Michael Dennison
SESTINA IN LEBANESE SMOKE
You seen it on TV, heard it on the news
About the long, white-faced black-eyed killer
Prowling Philly alleys in black van with busted clock
Stuck at 10:16 bought for a case of beer and a dollar
Midnight in Camden from a man in red snakeskin shoes
Who spoke in Lebanese smoke, only in past tense.
Rearview-mirror-hung crystal wriggles the diamond of present tense
Out of Park into Drive the future swings light in a noose.
At every red stop light, every twist of pig squeal break shoes,
That stab of Catholic guilt, perpetual nagging buzz killer—
Then yellow canines, hanging tongue—and sure as a dollar
Red turns to green, the inner dog pulls at leash. Meat at 2 o'clock.
Drive a stick, you drive the care, but a clock-
Work automatic drives you as hydraulics slack and tense,
And drive pumps from low to high for a broken doll, her
China arms hanging, swinging and Jesus, entre nous,
His will be done, sends a lamb her killer
Brutt superego, stoned Eve swaying in Pay-Less shoes.

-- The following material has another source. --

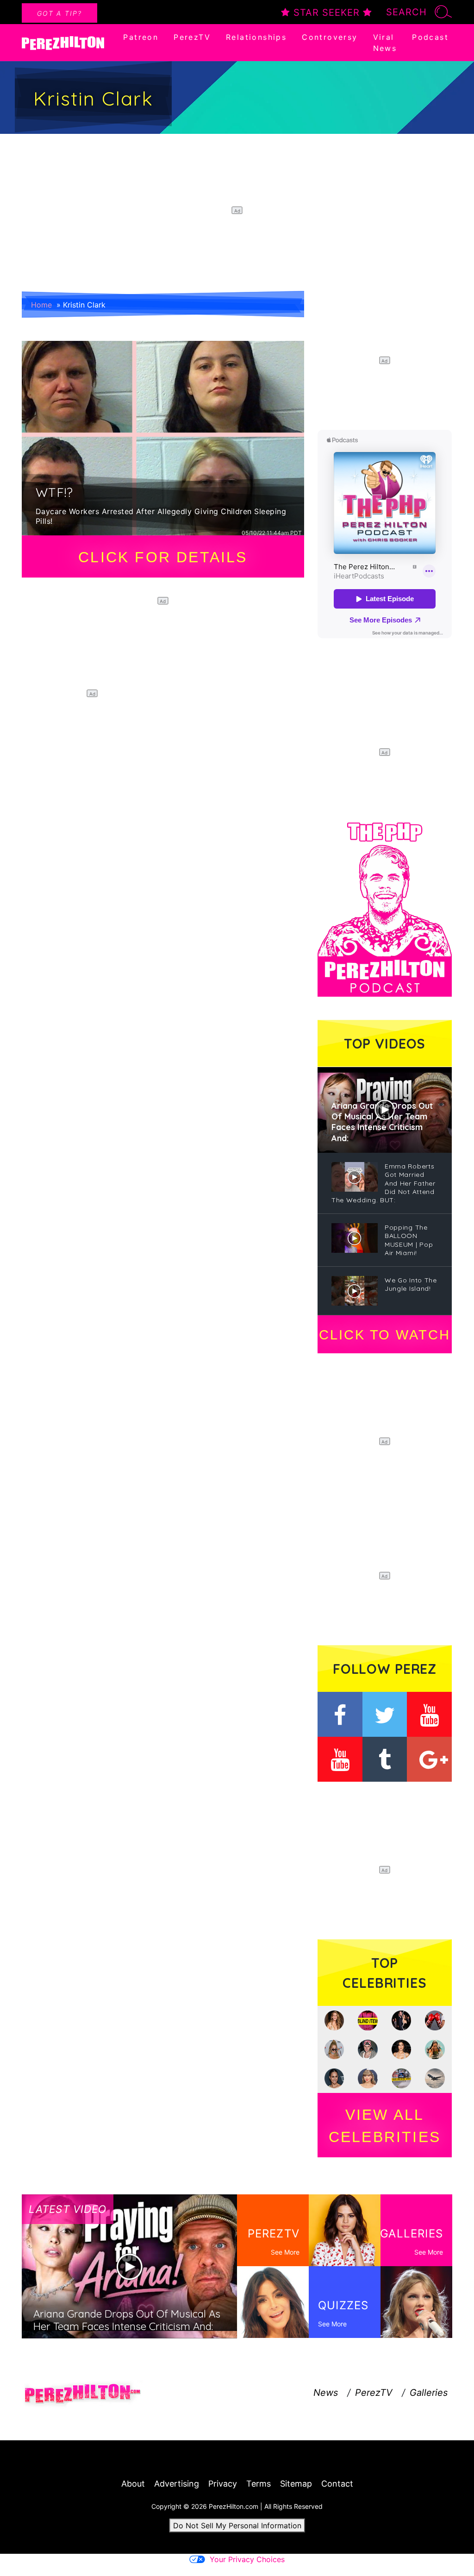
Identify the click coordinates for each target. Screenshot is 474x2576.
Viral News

He was drawn by the pull of those shive-heeled shoes,
Pull of his long lost rib, Sun in Aries by the clock
Celestial, dark Moon, impassive time conspires to kill her
And me and you. The crocodile maw of the perfect tense
From Big Bang to Big Crunch, every story old Breaking News
Flash to dust, dust to flash, nothing but O doctor,
Comment dit-on mourir en americain? Bet your dollar
And case of beer to that black Dodge van your Oxford shoes
Can turn cordovan. A second cup of black City Page news
With coffee, details sketchy: some van, something o'clock
Seen out after dark huffing smoke, too intense
For details É But police sketch of composite killer.
In the basement the furnace rasps coming, coming. Killer
Steals a passport, credit cards, buys a plane ticket in twenty dollar
Bills, sells you the van, words tumbled out in past perfect tense
In Lebanese smoke, remembered only by oxblood shoes
By airline personnel, Air France 777 embarked at 9 o'clock
For Paris, connection to Beirut, his face buried inside The Daily News.
On Beirut streets the killer breaks in his new black shoes
And fingers your silver dollar, the broken tower clock
Stopped at ten sixteen, one more day to the noose.
Michael Dennison has been living in Beirut, Lebanon, for the past eight years, teaching Creative Writing and literature as an Assistant Professor in the English Department of the American University of Beirut.Before Lebanon, he taught at Carlow College in Pittsburgh for 10 years. His poetry has appeared in magazines and journals such as Slate, Avatar, Frank, Van Gogh's Ear, The Journal, Apalachee Review, Absinthe Review, Drunken Boat, International Poetry Review, and others. A book of poems titled Hamra Noir was published by Riad Press in 2010.